▶ [DATA IN THIS EXERCISE]

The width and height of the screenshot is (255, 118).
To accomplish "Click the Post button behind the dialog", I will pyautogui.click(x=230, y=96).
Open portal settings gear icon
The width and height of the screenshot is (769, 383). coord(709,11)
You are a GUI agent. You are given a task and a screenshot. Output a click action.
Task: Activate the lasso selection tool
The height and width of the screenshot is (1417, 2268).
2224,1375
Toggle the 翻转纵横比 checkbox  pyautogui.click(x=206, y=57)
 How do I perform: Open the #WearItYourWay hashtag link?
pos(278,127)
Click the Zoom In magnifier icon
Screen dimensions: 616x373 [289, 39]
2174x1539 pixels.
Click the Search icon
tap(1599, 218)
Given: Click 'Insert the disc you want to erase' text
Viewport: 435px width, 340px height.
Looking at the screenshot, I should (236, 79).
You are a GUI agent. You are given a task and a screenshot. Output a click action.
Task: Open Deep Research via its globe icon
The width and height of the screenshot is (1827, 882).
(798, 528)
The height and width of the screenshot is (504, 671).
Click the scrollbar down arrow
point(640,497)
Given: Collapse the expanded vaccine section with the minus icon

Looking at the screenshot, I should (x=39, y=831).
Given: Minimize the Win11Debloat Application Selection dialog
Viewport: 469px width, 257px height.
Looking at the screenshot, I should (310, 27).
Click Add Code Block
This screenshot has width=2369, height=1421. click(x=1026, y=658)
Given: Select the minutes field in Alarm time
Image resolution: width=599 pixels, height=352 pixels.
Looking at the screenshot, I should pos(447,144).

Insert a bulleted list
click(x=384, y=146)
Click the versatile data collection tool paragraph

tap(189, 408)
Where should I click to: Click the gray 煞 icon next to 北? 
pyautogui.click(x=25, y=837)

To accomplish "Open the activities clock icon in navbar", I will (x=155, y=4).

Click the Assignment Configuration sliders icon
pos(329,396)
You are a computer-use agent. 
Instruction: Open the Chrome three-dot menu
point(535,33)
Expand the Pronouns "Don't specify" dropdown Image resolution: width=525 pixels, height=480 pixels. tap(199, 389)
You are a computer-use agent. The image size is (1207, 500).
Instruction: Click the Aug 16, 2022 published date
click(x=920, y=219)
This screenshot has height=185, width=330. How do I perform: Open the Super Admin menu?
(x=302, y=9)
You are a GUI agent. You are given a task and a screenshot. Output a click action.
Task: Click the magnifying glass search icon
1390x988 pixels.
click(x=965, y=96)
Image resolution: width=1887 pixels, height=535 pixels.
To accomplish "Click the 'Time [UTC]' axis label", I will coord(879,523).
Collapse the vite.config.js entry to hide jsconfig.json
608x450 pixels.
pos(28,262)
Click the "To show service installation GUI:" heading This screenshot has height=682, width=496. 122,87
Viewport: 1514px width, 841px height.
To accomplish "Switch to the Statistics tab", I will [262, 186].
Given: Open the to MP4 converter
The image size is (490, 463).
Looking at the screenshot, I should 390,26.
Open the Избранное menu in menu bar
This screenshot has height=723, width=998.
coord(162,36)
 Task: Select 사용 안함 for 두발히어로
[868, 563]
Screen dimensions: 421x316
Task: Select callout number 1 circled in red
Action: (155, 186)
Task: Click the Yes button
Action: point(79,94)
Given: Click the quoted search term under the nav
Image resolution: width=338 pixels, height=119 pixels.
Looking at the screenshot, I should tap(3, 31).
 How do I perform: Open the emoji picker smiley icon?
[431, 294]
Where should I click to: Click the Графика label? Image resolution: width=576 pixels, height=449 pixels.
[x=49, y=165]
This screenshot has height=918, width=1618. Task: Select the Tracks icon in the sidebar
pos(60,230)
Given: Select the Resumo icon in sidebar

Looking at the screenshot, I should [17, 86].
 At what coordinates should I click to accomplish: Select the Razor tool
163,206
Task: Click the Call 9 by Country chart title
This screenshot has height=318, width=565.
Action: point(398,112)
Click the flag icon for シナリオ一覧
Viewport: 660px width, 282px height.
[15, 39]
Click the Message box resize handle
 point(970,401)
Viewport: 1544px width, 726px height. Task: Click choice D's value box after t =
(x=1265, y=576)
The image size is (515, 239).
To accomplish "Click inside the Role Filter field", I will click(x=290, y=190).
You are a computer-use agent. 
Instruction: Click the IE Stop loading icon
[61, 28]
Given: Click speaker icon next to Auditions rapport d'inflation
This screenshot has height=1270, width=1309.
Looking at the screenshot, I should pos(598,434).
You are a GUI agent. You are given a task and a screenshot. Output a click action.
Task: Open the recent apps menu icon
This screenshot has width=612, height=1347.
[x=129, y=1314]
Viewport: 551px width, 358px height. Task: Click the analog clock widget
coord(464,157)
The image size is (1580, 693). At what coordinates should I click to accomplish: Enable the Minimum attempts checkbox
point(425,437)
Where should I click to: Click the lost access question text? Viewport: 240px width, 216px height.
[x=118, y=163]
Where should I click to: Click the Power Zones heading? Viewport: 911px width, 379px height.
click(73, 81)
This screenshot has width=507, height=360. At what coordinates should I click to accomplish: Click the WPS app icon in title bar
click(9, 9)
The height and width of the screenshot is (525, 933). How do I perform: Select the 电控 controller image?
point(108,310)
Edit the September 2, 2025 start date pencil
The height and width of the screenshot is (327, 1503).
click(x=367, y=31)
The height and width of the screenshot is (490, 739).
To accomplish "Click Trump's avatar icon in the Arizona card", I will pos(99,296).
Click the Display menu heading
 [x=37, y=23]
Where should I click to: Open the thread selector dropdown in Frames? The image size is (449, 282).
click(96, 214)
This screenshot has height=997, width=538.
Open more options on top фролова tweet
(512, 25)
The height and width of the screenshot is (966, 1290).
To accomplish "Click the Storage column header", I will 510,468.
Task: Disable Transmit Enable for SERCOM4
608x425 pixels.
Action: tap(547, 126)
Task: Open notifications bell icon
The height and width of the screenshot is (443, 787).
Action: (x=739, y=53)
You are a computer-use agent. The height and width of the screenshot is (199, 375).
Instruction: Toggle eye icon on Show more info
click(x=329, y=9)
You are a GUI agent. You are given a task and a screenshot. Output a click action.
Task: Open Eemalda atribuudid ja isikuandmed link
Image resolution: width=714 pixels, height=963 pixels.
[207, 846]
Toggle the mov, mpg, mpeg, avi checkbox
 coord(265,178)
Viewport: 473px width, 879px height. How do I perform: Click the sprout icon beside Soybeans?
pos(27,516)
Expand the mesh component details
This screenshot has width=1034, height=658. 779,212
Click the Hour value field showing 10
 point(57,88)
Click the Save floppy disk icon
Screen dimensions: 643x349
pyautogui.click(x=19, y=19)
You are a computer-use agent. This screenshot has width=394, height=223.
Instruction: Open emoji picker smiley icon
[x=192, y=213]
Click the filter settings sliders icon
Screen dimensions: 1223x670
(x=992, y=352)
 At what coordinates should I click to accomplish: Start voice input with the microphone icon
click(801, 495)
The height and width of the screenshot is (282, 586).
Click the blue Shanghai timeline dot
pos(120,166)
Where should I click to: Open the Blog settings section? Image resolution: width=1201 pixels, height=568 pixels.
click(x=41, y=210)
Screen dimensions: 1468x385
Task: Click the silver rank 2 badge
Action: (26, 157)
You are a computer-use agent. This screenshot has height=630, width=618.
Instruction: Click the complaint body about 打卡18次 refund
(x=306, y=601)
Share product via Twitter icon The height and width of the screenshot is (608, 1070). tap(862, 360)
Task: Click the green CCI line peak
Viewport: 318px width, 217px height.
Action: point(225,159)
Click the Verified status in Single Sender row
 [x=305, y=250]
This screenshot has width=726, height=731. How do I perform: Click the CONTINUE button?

▶ [WORK TO BE COMPLETED]
Can you print all of the records above again, reproducing every line verbatim?

▶ [RESPONSE TO THE TASK]
The width and height of the screenshot is (255, 118).
To accomplish "Click the Post button behind the dialog", I will pyautogui.click(x=230, y=96).
Open portal settings gear icon
The width and height of the screenshot is (769, 383). coord(709,11)
You are a GUI agent. You are given a task and a screenshot. Output a click action.
Task: Activate the lasso selection tool
The height and width of the screenshot is (1417, 2268).
2224,1375
Toggle the 翻转纵横比 checkbox  pyautogui.click(x=206, y=57)
 How do I perform: Open the #WearItYourWay hashtag link?
pos(278,127)
Click the Zoom In magnifier icon
Screen dimensions: 616x373 [289, 39]
2174x1539 pixels.
Click the Search icon
tap(1599, 218)
Given: Click 'Insert the disc you want to erase' text
Viewport: 435px width, 340px height.
Looking at the screenshot, I should (236, 79).
You are a GUI agent. You are given a task and a screenshot. Output a click action.
Task: Open Deep Research via its globe icon
The width and height of the screenshot is (1827, 882).
(798, 528)
The height and width of the screenshot is (504, 671).
Click the scrollbar down arrow
point(640,497)
Given: Collapse the expanded vaccine section with the minus icon

Looking at the screenshot, I should (x=39, y=831).
Given: Minimize the Win11Debloat Application Selection dialog
Viewport: 469px width, 257px height.
Looking at the screenshot, I should (310, 27).
Click Add Code Block
This screenshot has width=2369, height=1421. click(x=1026, y=658)
Given: Select the minutes field in Alarm time
Image resolution: width=599 pixels, height=352 pixels.
Looking at the screenshot, I should pos(447,144).

Insert a bulleted list
click(x=384, y=146)
Click the versatile data collection tool paragraph

tap(189, 408)
Where should I click to: Click the gray 煞 icon next to 北? 
pyautogui.click(x=25, y=837)

To accomplish "Open the activities clock icon in navbar", I will (x=155, y=4).

Click the Assignment Configuration sliders icon
pos(329,396)
You are a computer-use agent. 
Instruction: Open the Chrome three-dot menu
point(535,33)
Expand the Pronouns "Don't specify" dropdown Image resolution: width=525 pixels, height=480 pixels. tap(199, 389)
You are a computer-use agent. The image size is (1207, 500).
Instruction: Click the Aug 16, 2022 published date
click(x=920, y=219)
This screenshot has height=185, width=330. How do I perform: Open the Super Admin menu?
(x=302, y=9)
You are a GUI agent. You are given a task and a screenshot. Output a click action.
Task: Click the magnifying glass search icon
1390x988 pixels.
click(x=965, y=96)
Image resolution: width=1887 pixels, height=535 pixels.
To accomplish "Click the 'Time [UTC]' axis label", I will coord(879,523).
Collapse the vite.config.js entry to hide jsconfig.json
608x450 pixels.
pos(28,262)
Click the "To show service installation GUI:" heading This screenshot has height=682, width=496. 122,87
Viewport: 1514px width, 841px height.
To accomplish "Switch to the Statistics tab", I will [262, 186].
Given: Open the to MP4 converter
The image size is (490, 463).
Looking at the screenshot, I should 390,26.
Open the Избранное menu in menu bar
This screenshot has height=723, width=998.
coord(162,36)
 Task: Select 사용 안함 for 두발히어로
[868, 563]
Screen dimensions: 421x316
Task: Select callout number 1 circled in red
Action: (155, 186)
Task: Click the Yes button
Action: point(79,94)
Given: Click the quoted search term under the nav
Image resolution: width=338 pixels, height=119 pixels.
Looking at the screenshot, I should tap(3, 31).
 How do I perform: Open the emoji picker smiley icon?
[431, 294]
Where should I click to: Click the Графика label? Image resolution: width=576 pixels, height=449 pixels.
[x=49, y=165]
This screenshot has height=918, width=1618. Task: Select the Tracks icon in the sidebar
pos(60,230)
Given: Select the Resumo icon in sidebar

Looking at the screenshot, I should [17, 86].
 At what coordinates should I click to accomplish: Select the Razor tool
163,206
Task: Click the Call 9 by Country chart title
This screenshot has height=318, width=565.
Action: point(398,112)
Click the flag icon for シナリオ一覧
Viewport: 660px width, 282px height.
[15, 39]
Click the Message box resize handle
 point(970,401)
Viewport: 1544px width, 726px height. Task: Click choice D's value box after t =
(x=1265, y=576)
The image size is (515, 239).
To accomplish "Click inside the Role Filter field", I will click(x=290, y=190).
You are a computer-use agent. 
Instruction: Click the IE Stop loading icon
[61, 28]
Given: Click speaker icon next to Auditions rapport d'inflation
This screenshot has height=1270, width=1309.
Looking at the screenshot, I should pos(598,434).
You are a GUI agent. You are given a task and a screenshot. Output a click action.
Task: Open the recent apps menu icon
This screenshot has width=612, height=1347.
[x=129, y=1314]
Viewport: 551px width, 358px height. Task: Click the analog clock widget
coord(464,157)
The image size is (1580, 693). At what coordinates should I click to accomplish: Enable the Minimum attempts checkbox
point(425,437)
Where should I click to: Click the lost access question text? Viewport: 240px width, 216px height.
[x=118, y=163]
Where should I click to: Click the Power Zones heading? Viewport: 911px width, 379px height.
click(73, 81)
This screenshot has width=507, height=360. At what coordinates should I click to accomplish: Click the WPS app icon in title bar
click(9, 9)
The height and width of the screenshot is (525, 933). How do I perform: Select the 电控 controller image?
point(108,310)
Edit the September 2, 2025 start date pencil
The height and width of the screenshot is (327, 1503).
click(x=367, y=31)
The height and width of the screenshot is (490, 739).
To accomplish "Click Trump's avatar icon in the Arizona card", I will pos(99,296).
Click the Display menu heading
 [x=37, y=23]
Where should I click to: Open the thread selector dropdown in Frames? The image size is (449, 282).
click(96, 214)
This screenshot has height=997, width=538.
Open more options on top фролова tweet
(512, 25)
The height and width of the screenshot is (966, 1290).
To accomplish "Click the Storage column header", I will 510,468.
Task: Disable Transmit Enable for SERCOM4
608x425 pixels.
Action: tap(547, 126)
Task: Open notifications bell icon
The height and width of the screenshot is (443, 787).
Action: (x=739, y=53)
You are a computer-use agent. The height and width of the screenshot is (199, 375).
Instruction: Toggle eye icon on Show more info
click(x=329, y=9)
You are a GUI agent. You are given a task and a screenshot. Output a click action.
Task: Open Eemalda atribuudid ja isikuandmed link
Image resolution: width=714 pixels, height=963 pixels.
[207, 846]
Toggle the mov, mpg, mpeg, avi checkbox
 coord(265,178)
Viewport: 473px width, 879px height. How do I perform: Click the sprout icon beside Soybeans?
pos(27,516)
Expand the mesh component details
This screenshot has width=1034, height=658. 779,212
Click the Hour value field showing 10
 point(57,88)
Click the Save floppy disk icon
Screen dimensions: 643x349
pyautogui.click(x=19, y=19)
You are a computer-use agent. This screenshot has width=394, height=223.
Instruction: Open emoji picker smiley icon
[x=192, y=213]
Click the filter settings sliders icon
Screen dimensions: 1223x670
(x=992, y=352)
 At what coordinates should I click to accomplish: Start voice input with the microphone icon
click(801, 495)
The height and width of the screenshot is (282, 586).
Click the blue Shanghai timeline dot
pos(120,166)
Where should I click to: Open the Blog settings section? Image resolution: width=1201 pixels, height=568 pixels.
click(x=41, y=210)
Screen dimensions: 1468x385
Task: Click the silver rank 2 badge
Action: (26, 157)
You are a computer-use agent. This screenshot has height=630, width=618.
Instruction: Click the complaint body about 打卡18次 refund
(x=306, y=601)
Share product via Twitter icon The height and width of the screenshot is (608, 1070). tap(862, 360)
Task: Click the green CCI line peak
Viewport: 318px width, 217px height.
Action: point(225,159)
Click the Verified status in Single Sender row
 [x=305, y=250]
This screenshot has width=726, height=731. How do I perform: Click the CONTINUE button?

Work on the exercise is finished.